Why so Nasty?
There I was, looking for reviews on a baby food delivery company. I don't endlessly debate the use of purees. I had been given a second hand BEABA Babycook machine. It was a nice gift. I love getting secondhand items, it combines my love for things costing FREE dollars with my Yankee Thrift. It was fancy as hell. And I just. Didn't. Have. Time.
So off the shelf purees it was. Son survived, and Daughter appears to be on the same track. However, she needs to learn to eat food as well. With Boo heading overseas, and grocery trips being a much more fraught experience, I thought I might look into ways to make it easier on myself.

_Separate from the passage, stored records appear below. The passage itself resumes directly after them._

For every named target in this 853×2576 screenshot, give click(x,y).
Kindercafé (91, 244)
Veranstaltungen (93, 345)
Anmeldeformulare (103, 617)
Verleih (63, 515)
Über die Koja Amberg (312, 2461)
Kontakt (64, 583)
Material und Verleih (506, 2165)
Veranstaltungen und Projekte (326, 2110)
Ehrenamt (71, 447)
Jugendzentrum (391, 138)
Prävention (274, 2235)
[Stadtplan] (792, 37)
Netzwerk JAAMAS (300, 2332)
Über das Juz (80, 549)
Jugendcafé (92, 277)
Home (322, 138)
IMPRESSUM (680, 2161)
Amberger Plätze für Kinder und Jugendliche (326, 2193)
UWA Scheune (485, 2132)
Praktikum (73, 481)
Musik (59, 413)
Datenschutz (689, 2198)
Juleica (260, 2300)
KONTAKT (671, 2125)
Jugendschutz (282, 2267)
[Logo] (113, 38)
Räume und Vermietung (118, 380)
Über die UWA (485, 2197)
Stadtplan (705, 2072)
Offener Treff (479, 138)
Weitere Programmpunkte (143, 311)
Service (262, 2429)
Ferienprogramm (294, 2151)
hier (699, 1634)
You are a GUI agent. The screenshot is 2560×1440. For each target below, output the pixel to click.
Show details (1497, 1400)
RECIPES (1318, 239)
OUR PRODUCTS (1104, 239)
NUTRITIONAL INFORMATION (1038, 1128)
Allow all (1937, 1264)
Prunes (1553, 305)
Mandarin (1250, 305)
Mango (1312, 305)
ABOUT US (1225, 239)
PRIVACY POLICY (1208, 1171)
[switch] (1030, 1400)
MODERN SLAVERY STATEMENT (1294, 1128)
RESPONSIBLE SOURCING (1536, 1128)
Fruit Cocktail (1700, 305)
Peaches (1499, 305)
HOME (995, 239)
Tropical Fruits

Side note - I recommend checking out Yummy Toddler Food if you're interested in reading up about Baby Led Weaning (BLW). BLW is basically giving your kid items that are recognizably food and something you might eat in a modified form, instead of pureed everything. The purists will shame you unto your grave if a drop of puree crosses your sweet angel's lips. I like this article because she while she advocates for BLW, there is no shame in choosing puree instead, or trying to combine methods. I like my information to be shame free, thank you very much.
I enjoy reading product reviews because they could mention something I didn't think of, or they point out a fact of the product that makes or breaks it for me.
I googled Name of Company + Review. Read a few reviews. Found one on a parenting blog I hadn't heard of, started reading. Woman was Canadian, and the only reason that's worth mentioning is HOLY GOD SHE WAS NASTY. Sorry Canadians, but there is a pretty strong stereotype that you all are nice folks. It's not the worst stereotype to have.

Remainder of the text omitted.